> [Work order]
Would you transcribe the records below from the line with "Task: Click the Google search magnifier icon" to the line with "Task: Click the Verify", ends included, exactly and with nothing more, leaving the pictures out?

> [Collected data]
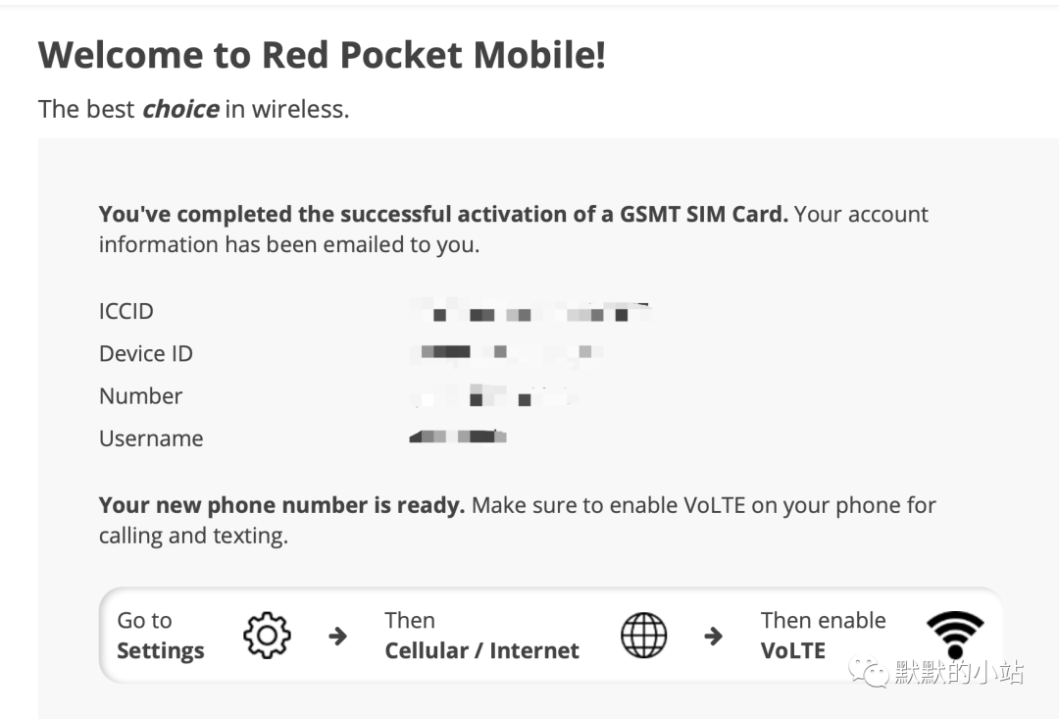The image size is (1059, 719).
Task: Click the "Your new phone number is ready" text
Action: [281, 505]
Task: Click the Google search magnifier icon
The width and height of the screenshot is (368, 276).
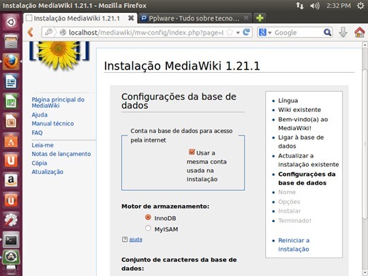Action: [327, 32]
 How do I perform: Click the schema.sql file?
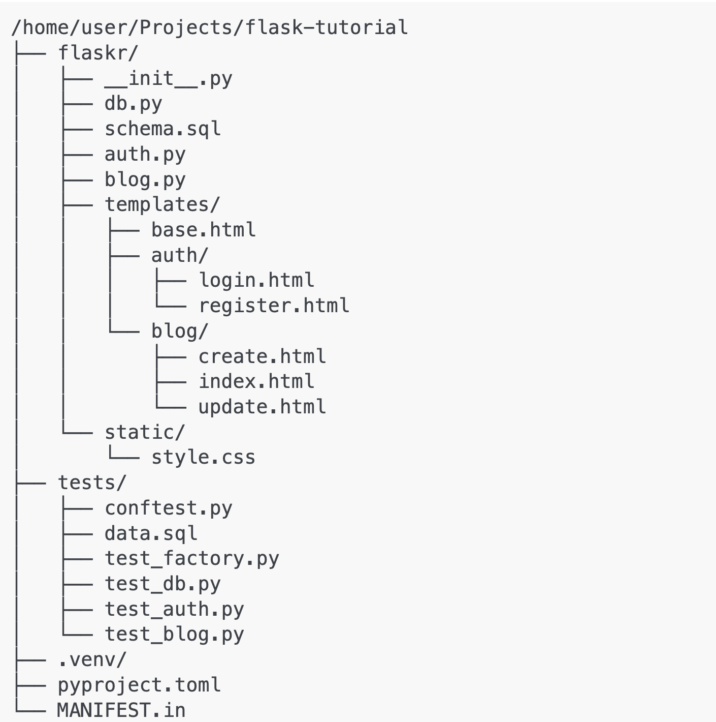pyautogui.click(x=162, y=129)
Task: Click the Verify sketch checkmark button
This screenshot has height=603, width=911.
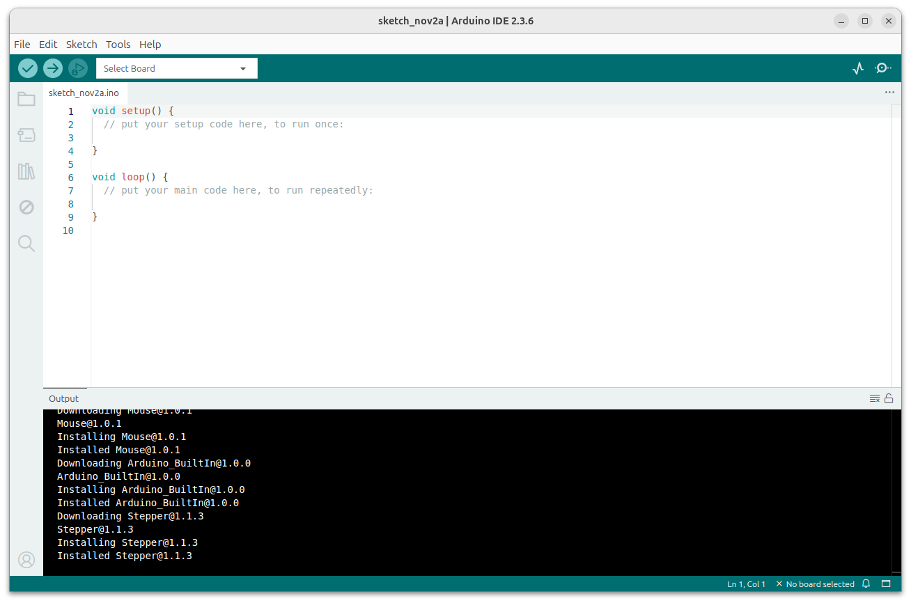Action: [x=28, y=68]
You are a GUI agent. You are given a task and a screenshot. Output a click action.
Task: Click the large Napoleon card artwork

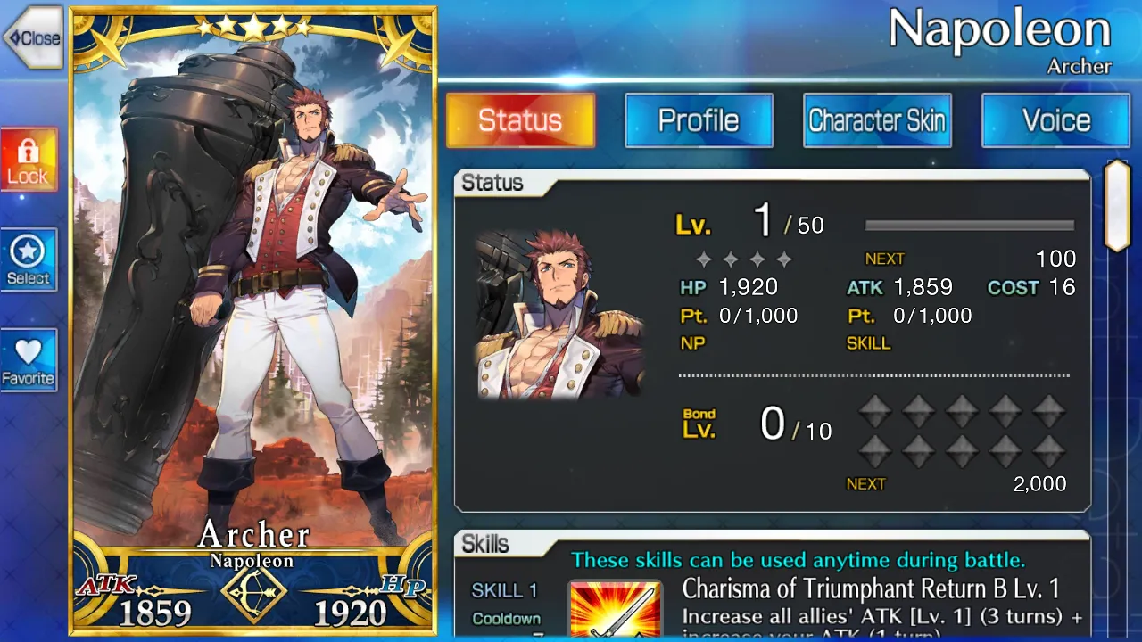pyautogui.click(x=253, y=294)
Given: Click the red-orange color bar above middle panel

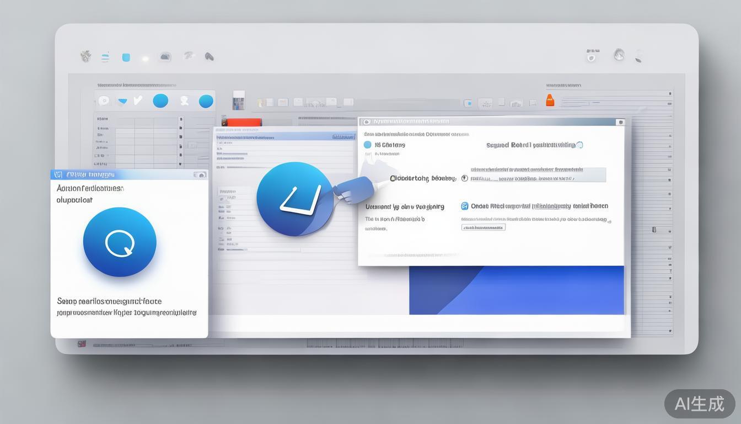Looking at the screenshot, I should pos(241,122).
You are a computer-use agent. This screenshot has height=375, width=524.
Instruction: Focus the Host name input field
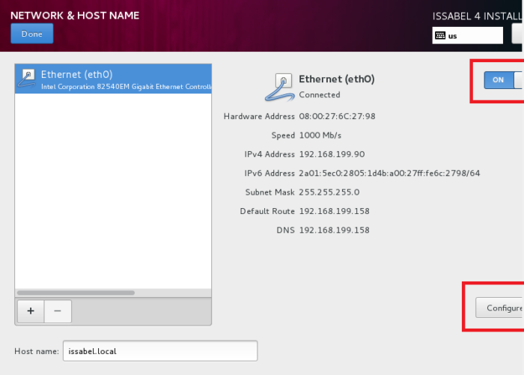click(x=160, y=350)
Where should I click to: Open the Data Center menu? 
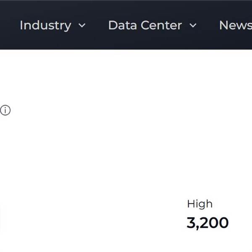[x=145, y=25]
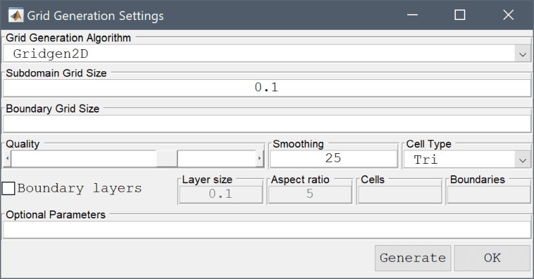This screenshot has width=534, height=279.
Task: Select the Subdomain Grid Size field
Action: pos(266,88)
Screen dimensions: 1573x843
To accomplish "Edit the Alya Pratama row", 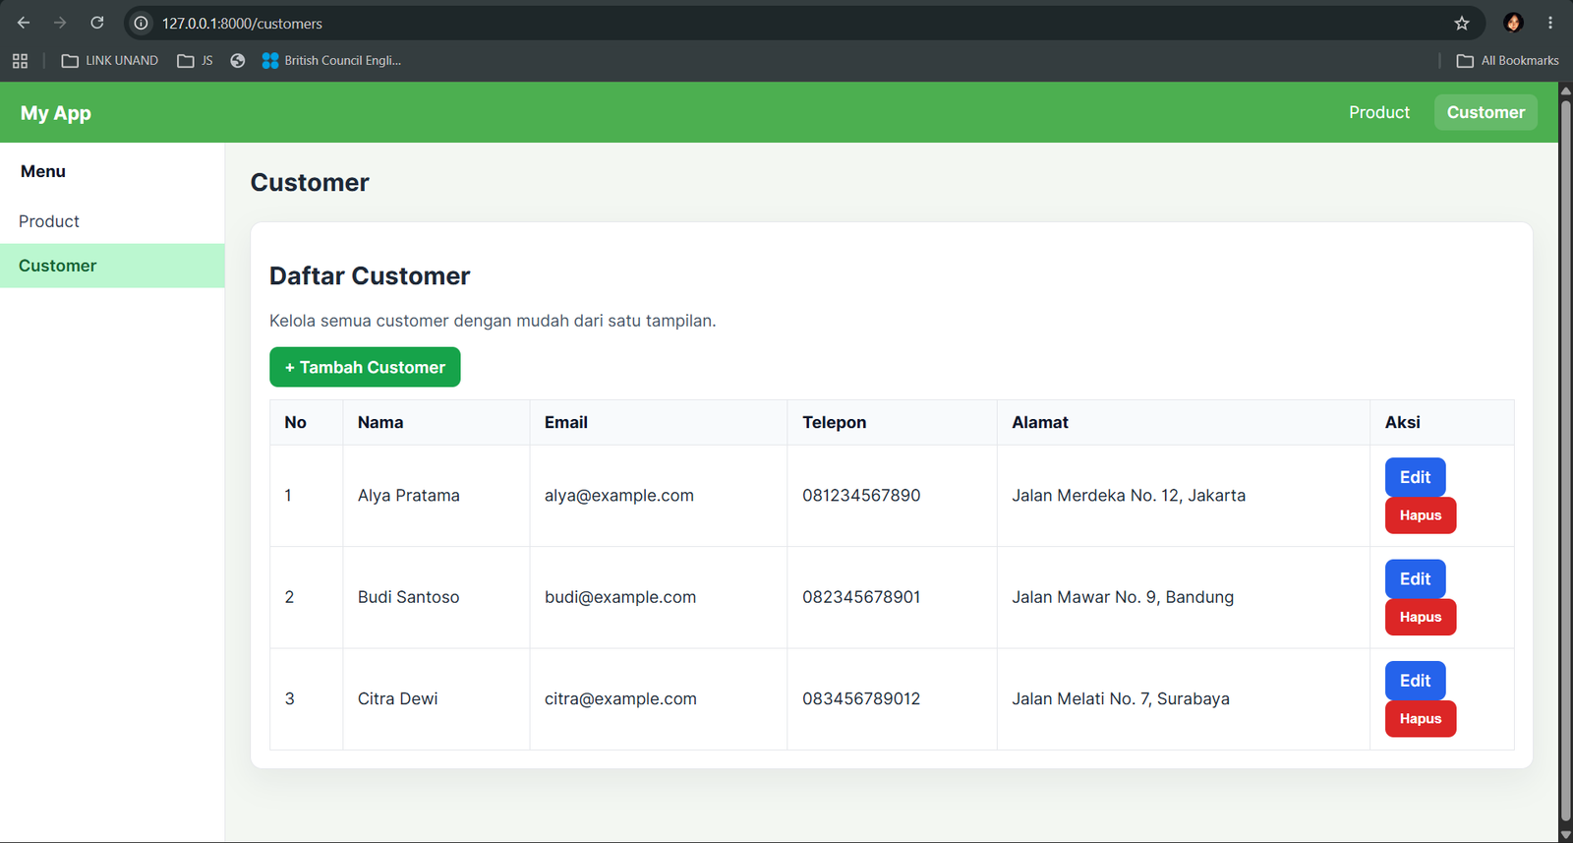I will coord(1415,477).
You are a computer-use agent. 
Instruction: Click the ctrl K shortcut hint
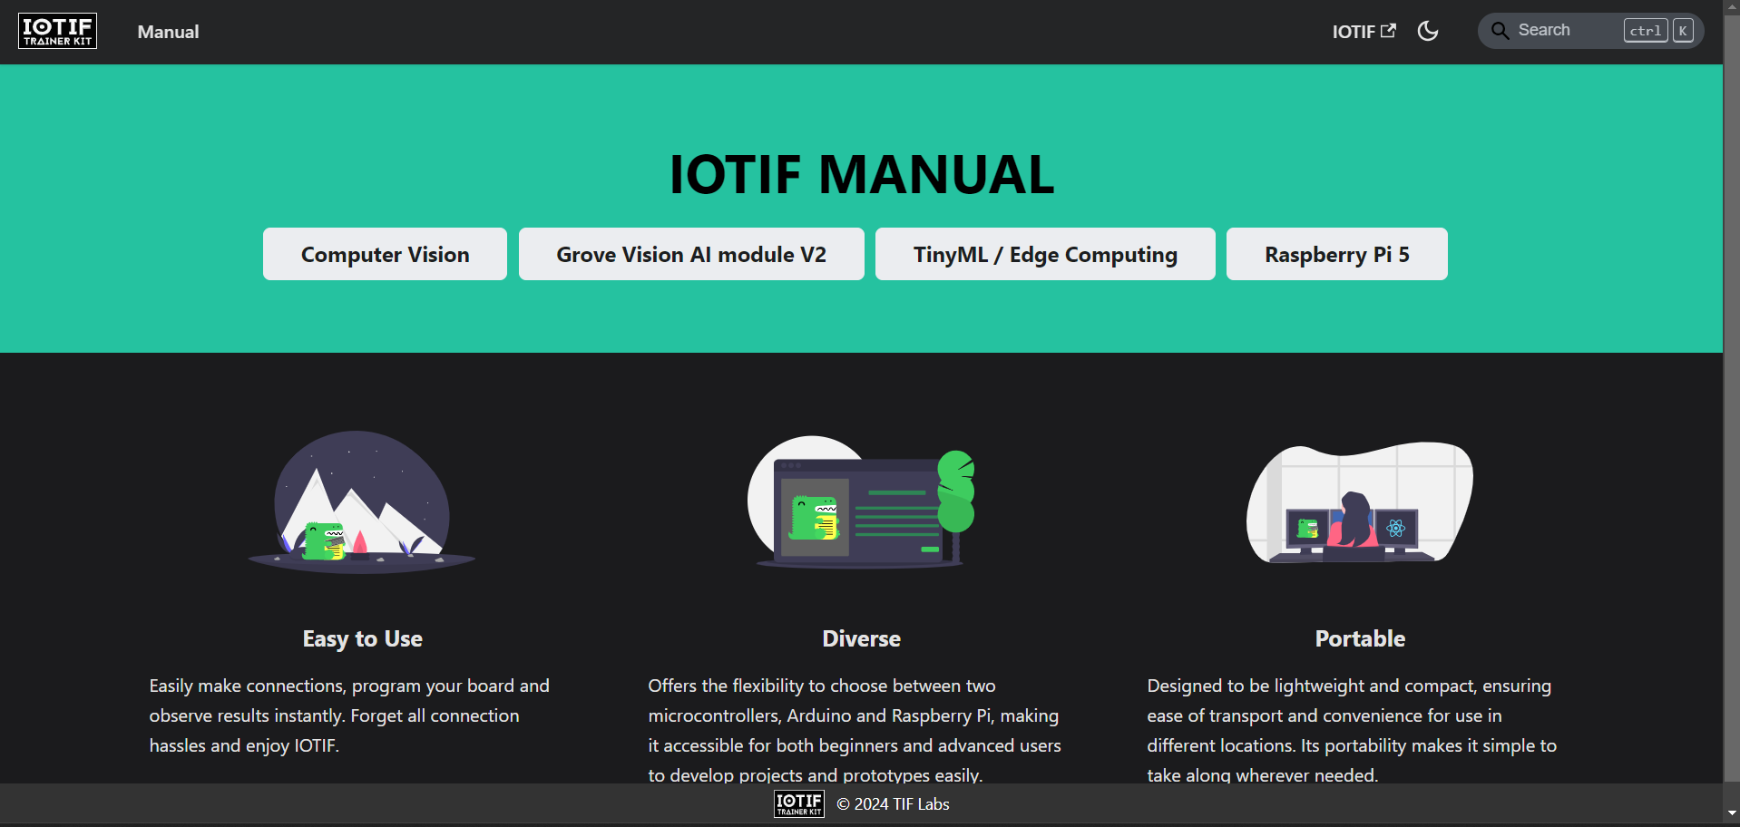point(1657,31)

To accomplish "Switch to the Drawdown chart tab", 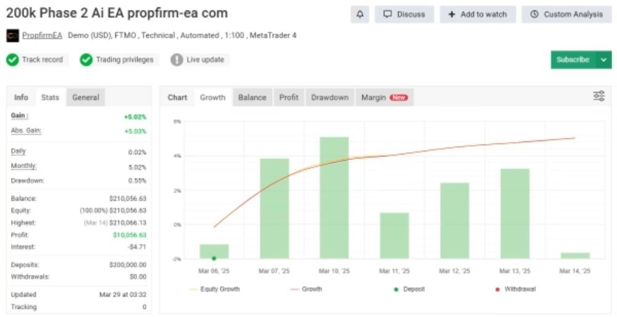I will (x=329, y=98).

> [Expected answer]
Task: Click the Google search magnifier icon
The width and height of the screenshot is (368, 276).
Action: [327, 32]
 How do I perform: Click the schema.sql file?
pyautogui.click(x=162, y=129)
Task: Click the Verify sketch checkmark button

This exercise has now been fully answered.